## START Given passage
The Englers dissect headline social movements and uprisings: India’s independence from the Britain, the Civil Rights Movement, Arab Spring, Occupy, the overthrow of Slobodan Milosevic in Serbia, the Harvard Living Wage Sit-In, and others.  With the advantage of time and perspective they analyze which tactics worked and which didn’t and conclude that the two different approaches, when used together, can be more effective than one used alone.  “Despite their differences, both structure-based organizing and mass mobilization share this strategic orientation: they both attempt to change the dominant institutions that affect peoples’ lives….” the Englers observe.

Campaigns that attempt to topple old, outdated beliefs and the pillars in our society that support them, must win over majority opinion by, as environmental journalist David Roberts says, moving the center by pulling from one end.  According to the Englers, pulling from one end is what turned gay marriage from an unpopular fringe issue into a civil rights crusade whose time had come.

The process of making change by swaying public opinion can take a circuitous approach.  Quoting Serbian activist Ivan Marovic: “In classical politics you’re interested in the direct route to victory.  But in building a movement, you’re interested in the more fundamental change that happens through the activation of citizens.

As the Englers point out, momentum-driven organizing necessarily places a greater focus on the symbolic.  But they offer this caution: “Organizers of civil resistance cannot be content with empty declarations of victory or with merely ‘speaking truth to power.’  They must be hard headed in assessing their progress in winning over advocates and sympathizers from outside their immediate networks, always guarding against tendencies to become insular ‘voices in the wilderness.’”  (Emphasis added).  This is a problem we often face in our own community – reaching outside our tribe and drawing others in.
## END Given passage
## START Given information
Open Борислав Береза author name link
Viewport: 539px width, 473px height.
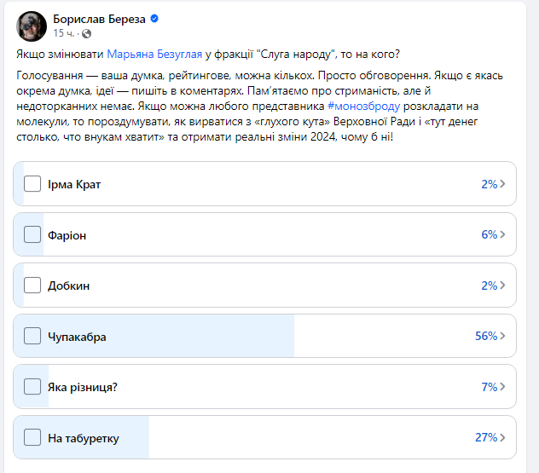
## END Given information
* Task set *
(a) Reproduce the text of the passage on movement organizing from "Campaigns that attempt" up to and including "activation of citizens.".
(b) Resume the passage on movement organizing, starting after its last sentence.

* Per-task answers *
(a)
Campaigns that attempt to topple old, outdated beliefs and the pillars in our society that support them, must win over majority opinion by, as environmental journalist David Roberts says, moving the center by pulling from one end.  According to the Englers, pulling from one end is what turned gay marriage from an unpopular fringe issue into a civil rights crusade whose time had come.

The process of making change by swaying public opinion can take a circuitous approach.  Quoting Serbian activist Ivan Marovic: “In classical politics you’re interested in the direct route to victory.  But in building a movement, you’re interested in the more fundamental change that happens through the activation of citizens.

(b)
The Englers perceive history shows us that nonviolent action involving some risk or personal sacrifice on the part of the participants – thereby demonstrating the seriousness of their commitment – is more successful.  Samples include bus boycotters willing to walk for miles rather than ride on segregated public transportation, Julia Butterfly Hill who weathered the elements in an old-growth tree to prevent it from being cut down, and more recently Native Americans at Standing Rock, who were willing to face down dogs and fire hoses to protect their water.  Making these highly visible public sacrifices before an empathetic public can galvanize seismic shifts in perception and support.

Once the public’s attention has been reached and the issue raised, activists must focus on how the gains they have won can be institutionalized and made durable.  The Englers show us that this is where structure-based organizing can step in and take up the baton.  Although not a complete loss, this is where the Occupy movement failed – it was unable to translate the momentum created by civil disobedience to create permanent, meaningful change.

Although written as a scholarly piece and heavily annotated, “This is An Uprising” is an absorbing read.  Both of the authors come from an activism background.  Mark Engler is a writer based in Philadelphia, an editorial board member at Dissent, and contributing editor at Yes! Magazine and author of How to Rule the World: The Coming Battle Over the Global Economy.  Paul Engler is a founding director of the Center for the Working Poor, based in Los Angeles.  He worked for more than a decade as an organizer in the immigrant rights, global justice and labor movements.   Hey Central Coast Bioneers community – should we get Paul up here for the 2018 conference?  Email us at info@ecologistics.org and let us know what you think.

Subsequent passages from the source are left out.